Here’s a pop quiz: What happens if Donald Trump wins the Republican nomination for president?

A) The world comes to an end.

B) The Republican Party falls apart.

C) The Democratic nominee automatically wins the election.

D) None of the above.

E) For those who chose Choice D, you may be in the minority, but you are correct.

Mr. Trump stirs deep emotions. People who like him love him. People who hate him loathe him. But that doesn’t mean that he’s an alien sent to our planet to change everything we’ve ever known about politics.

If he’s the GOP candidate for president, he will be dealt with like any candidate for president. Some down-ticket Republicans will run away from him. Some won’t mention him. Others will embrace him because he will help them get elected.

Politicians will do what’s in their best interests. Mr. Trump would be a different presidential contender only by degree. Republicans will run away from him — or toward him — at a faster pace than in previous years. But the standard-bearer of a party is always a mixed bag. Mr. Trump is just more mixed than usual.

This is not to say that the Republican Party isn’t in distress. It is. So is the Democratic Party. Both parties are facing an upheaval this year. Voters are lashing out at their longtime leaders because they have been promised so much for so many years and gotten almost nothing tangible in return.

For an entire generation, presidents and the Congresses they’ve worked with (or against) have talked a good game. But they haven’t delivered where it counts — in voters’ wallets.

That’s one reason Choice C above isn’t true. Hillary Clinton isn’t a shoo-in for the White House if she faces Mr. Trump. She has been given a serious run for the Democratic nomination by an until now little-known 74-year-old socialist from the tiny state of Vermont. If that isn’t proof that she’s a lousy candidate, then nothing is.

Yes, she can lose and Mr. Trump can win.

Nor is Choice B likely to happen. The Republican Party can survive even a blowhard like Donald Trump. In fact, oddly, the GOP could be broadened by the many recent nonvoters Mr. Trump is luring into election booths. For good or ill, he has sent out a clarion call, and the masses have responded. Haven’t political experts said for years that turnout is the most important factor in who wins elections? Well, say what you want — Mr. Trump turns out voters.

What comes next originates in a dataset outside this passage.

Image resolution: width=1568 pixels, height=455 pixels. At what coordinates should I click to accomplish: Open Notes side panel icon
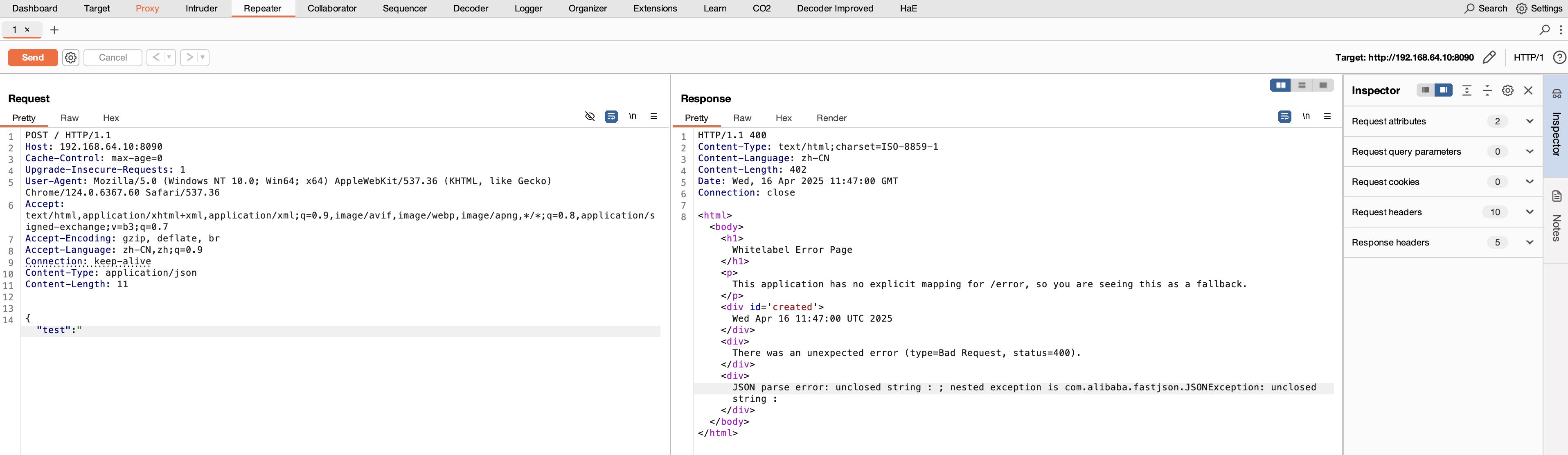tap(1557, 196)
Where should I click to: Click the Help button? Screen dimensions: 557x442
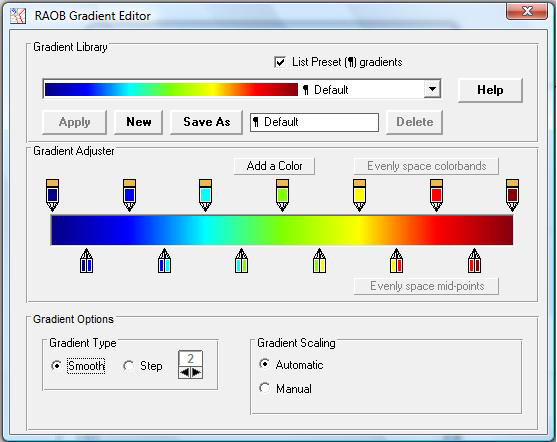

Also, Republican tumult isn’t new. The Republican Party has been going through paroxysms of dissent for years. House Speaker John Boehner resigned in the face of a growing revolt within the GOP ranks. The Tea Party has been threatening higher-ups for several election cycles. It hasn’t been your father’s Republican Party for years now. Mr. Trump is just the eruption of this long-smoldering political volcano.

The Republican Party will survive in altered form. In fact, it was changed before Mr. Trump joined the race for president.

As for whether the world will come to an end — Choice A — the assertion is obviously hyperbolic. The globe survived two world wars; it can live beyond a Trump candidacy.

But many people worry that Mr. Trump is a dictator-in-waiting. The issue to them isn’t whether the world will survive, but whether American freedom and democracy would be bowled over by an overly assertive and insensitive President Trump.

To that, there is no answer. Certainly the billionaire’s many enemies are effectively vilifying him as a dangerous hate monger. But is he really?

We need to ask the growing number of established politicos who are backing Mr. Trump. The real question is: Will Mr. Trump put workable policies behind his strident rhetoric? To that, the answer is maybe.

Sen. Jeff Sessions, Alabama Republican, is said to be convening foreign policy experts to advise the Republican front-runner. No doubt Gov. Chris Christie, New Jersey Republican, will have an impact on Mr. Trump’s domestic policies. Will these new efforts produce more craziness or something closer to programs that can be undertaken by the largest and most complex organization on earth, the U.S. government?

Mr. Trump has shown a remarkable ability to duck and weave with the punches, a trait great politicians share. Will he continue to do so in ways that makes him acceptable to a larger number of voters? That will answer a lot of questions.

Jeffrey H. Birnbaum is a contributor to The Washington Times and president of BGR Public Relations.